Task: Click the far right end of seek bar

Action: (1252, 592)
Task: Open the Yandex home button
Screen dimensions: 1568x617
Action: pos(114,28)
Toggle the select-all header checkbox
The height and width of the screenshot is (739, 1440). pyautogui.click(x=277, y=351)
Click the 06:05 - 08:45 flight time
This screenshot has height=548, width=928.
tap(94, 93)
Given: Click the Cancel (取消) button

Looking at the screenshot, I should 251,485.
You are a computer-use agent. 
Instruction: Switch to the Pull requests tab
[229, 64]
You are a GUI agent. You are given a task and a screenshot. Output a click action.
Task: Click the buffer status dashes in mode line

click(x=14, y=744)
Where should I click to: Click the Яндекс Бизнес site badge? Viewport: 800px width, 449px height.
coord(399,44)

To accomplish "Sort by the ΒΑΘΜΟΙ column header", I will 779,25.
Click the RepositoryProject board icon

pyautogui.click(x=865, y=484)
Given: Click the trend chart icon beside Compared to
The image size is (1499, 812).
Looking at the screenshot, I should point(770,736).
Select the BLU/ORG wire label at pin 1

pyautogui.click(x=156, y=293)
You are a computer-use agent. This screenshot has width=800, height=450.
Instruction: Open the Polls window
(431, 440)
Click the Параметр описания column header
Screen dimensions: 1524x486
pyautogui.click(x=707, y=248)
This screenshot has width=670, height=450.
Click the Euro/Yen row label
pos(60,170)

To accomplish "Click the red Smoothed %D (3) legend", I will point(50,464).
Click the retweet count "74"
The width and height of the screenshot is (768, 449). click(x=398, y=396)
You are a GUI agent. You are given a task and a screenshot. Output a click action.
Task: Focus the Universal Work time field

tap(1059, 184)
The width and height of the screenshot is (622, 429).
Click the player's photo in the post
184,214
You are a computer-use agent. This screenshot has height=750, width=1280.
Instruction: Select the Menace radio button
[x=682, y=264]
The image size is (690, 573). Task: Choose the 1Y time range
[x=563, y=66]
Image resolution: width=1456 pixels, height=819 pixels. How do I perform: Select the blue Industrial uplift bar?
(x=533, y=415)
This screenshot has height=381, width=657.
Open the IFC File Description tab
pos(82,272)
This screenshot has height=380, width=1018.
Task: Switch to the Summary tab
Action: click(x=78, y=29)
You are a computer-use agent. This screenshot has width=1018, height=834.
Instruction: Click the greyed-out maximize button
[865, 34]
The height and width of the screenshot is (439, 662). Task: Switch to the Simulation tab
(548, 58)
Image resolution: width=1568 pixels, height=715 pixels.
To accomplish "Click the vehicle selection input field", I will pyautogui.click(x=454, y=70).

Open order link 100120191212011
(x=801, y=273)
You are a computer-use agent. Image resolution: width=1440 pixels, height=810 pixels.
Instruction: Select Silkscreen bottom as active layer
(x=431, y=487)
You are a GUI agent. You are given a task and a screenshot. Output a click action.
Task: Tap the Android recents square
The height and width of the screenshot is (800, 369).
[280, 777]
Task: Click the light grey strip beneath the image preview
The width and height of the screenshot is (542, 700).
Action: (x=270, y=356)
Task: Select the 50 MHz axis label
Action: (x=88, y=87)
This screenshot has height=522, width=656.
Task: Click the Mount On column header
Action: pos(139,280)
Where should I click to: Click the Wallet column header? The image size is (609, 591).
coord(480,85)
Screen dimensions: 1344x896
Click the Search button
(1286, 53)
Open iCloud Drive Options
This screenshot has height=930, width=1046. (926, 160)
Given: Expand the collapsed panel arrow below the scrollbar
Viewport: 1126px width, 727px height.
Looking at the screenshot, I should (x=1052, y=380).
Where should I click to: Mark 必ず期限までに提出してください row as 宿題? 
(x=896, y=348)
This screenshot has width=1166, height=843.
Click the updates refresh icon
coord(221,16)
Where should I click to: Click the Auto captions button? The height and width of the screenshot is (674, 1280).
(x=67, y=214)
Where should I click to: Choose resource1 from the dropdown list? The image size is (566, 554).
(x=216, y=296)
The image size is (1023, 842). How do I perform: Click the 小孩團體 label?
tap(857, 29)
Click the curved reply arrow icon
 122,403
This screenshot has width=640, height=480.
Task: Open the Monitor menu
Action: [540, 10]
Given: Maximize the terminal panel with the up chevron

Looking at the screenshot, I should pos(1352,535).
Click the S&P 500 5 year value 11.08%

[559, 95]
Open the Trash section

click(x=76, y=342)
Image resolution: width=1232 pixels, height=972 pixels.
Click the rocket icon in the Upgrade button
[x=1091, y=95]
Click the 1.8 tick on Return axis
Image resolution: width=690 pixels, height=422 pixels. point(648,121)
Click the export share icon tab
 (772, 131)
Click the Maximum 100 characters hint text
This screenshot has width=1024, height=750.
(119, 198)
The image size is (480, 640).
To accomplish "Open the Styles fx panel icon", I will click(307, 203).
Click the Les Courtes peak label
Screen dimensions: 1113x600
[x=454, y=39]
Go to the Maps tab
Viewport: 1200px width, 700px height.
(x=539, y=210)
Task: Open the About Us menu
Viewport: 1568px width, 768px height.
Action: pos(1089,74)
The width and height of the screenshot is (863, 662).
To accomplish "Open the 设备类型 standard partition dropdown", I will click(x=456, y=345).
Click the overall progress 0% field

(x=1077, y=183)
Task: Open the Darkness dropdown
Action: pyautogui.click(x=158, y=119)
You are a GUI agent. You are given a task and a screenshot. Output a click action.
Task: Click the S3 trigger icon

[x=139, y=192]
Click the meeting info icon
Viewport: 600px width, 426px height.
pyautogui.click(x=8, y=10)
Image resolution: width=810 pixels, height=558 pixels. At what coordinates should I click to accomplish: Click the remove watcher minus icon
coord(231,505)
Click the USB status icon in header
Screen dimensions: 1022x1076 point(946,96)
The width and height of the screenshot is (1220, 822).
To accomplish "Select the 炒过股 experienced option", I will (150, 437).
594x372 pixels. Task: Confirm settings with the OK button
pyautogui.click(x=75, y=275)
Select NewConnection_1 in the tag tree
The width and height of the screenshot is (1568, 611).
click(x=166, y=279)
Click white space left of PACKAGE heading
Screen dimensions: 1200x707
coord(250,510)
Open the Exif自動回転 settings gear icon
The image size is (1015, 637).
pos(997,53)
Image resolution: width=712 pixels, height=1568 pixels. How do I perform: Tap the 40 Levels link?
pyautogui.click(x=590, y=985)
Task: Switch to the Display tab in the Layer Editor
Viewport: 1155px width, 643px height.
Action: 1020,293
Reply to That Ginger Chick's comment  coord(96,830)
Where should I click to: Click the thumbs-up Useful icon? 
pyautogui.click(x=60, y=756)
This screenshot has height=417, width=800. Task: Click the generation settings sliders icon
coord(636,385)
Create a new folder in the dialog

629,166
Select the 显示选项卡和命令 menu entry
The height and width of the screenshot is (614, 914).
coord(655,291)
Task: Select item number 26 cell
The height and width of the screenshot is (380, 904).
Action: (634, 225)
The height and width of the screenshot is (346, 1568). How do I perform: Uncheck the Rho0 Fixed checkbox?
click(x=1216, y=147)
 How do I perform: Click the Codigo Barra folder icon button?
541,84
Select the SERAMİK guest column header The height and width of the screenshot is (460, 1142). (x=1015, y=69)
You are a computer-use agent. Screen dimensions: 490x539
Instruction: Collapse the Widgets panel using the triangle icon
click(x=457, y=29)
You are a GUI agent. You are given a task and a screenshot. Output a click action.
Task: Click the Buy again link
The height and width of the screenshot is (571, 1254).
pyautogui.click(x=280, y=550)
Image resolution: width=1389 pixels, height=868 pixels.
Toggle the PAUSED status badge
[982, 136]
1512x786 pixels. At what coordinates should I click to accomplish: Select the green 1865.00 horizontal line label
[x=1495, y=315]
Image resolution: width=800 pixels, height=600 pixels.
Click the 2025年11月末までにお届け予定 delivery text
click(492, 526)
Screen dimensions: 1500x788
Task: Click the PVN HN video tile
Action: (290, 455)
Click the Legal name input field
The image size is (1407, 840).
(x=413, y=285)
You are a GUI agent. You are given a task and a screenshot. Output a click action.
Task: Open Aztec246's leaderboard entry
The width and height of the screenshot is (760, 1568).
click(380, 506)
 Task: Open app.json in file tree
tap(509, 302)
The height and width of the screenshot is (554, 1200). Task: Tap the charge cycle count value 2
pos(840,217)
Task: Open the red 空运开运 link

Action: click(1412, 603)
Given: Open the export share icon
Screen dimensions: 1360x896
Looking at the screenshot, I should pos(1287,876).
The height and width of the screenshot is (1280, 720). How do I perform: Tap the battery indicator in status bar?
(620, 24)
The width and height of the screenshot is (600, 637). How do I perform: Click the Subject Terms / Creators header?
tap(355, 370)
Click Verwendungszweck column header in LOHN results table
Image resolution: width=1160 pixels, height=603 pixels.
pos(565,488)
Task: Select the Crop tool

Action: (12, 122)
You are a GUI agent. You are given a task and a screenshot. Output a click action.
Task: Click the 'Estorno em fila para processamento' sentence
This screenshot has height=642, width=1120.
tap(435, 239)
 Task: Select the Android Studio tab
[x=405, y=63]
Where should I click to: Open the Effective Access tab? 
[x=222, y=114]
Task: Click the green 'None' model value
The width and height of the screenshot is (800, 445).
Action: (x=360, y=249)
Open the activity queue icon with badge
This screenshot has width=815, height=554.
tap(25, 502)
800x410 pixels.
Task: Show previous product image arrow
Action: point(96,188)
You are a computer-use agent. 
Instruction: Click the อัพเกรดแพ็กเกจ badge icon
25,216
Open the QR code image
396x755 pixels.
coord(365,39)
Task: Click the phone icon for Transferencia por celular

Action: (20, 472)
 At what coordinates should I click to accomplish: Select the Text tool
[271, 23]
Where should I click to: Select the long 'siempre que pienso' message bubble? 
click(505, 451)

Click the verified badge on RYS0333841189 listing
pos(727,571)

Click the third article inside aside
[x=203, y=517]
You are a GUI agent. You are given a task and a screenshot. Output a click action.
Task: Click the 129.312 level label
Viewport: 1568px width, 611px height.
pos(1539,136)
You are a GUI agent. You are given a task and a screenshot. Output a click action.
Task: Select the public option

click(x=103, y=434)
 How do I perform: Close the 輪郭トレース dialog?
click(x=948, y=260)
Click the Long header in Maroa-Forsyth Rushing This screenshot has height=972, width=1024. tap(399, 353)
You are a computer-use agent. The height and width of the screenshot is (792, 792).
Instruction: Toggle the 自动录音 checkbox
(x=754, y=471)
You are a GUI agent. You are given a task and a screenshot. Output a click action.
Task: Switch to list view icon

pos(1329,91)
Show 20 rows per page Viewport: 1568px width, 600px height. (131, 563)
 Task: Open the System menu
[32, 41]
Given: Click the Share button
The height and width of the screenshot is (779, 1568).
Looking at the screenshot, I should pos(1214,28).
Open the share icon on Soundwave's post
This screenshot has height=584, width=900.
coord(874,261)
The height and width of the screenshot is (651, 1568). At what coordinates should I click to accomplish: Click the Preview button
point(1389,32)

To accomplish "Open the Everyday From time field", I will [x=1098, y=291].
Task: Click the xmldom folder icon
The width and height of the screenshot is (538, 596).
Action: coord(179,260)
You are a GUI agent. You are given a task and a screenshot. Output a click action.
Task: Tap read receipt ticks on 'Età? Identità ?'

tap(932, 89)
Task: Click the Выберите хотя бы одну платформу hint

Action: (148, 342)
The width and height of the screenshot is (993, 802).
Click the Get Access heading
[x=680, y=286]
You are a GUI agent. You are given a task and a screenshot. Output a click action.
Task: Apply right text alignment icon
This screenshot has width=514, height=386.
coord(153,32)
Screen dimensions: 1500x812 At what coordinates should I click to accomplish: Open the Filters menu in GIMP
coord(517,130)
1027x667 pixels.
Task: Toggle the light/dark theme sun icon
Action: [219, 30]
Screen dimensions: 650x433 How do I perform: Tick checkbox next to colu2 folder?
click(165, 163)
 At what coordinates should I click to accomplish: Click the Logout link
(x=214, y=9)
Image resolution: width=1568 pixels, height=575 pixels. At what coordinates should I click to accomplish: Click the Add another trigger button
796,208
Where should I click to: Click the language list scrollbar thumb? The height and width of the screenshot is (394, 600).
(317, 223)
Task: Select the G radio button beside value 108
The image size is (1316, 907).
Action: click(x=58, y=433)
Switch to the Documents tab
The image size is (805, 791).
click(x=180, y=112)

☆ ☆ ☆ ☆ ☆ ☆ ☆

### EXERCISE
Which lines of the records above hold the word "beside"? Copy each of them.

### EXPECTED ANSWER
Given: Click the trend chart icon beside Compared to
Task: Select the G radio button beside value 108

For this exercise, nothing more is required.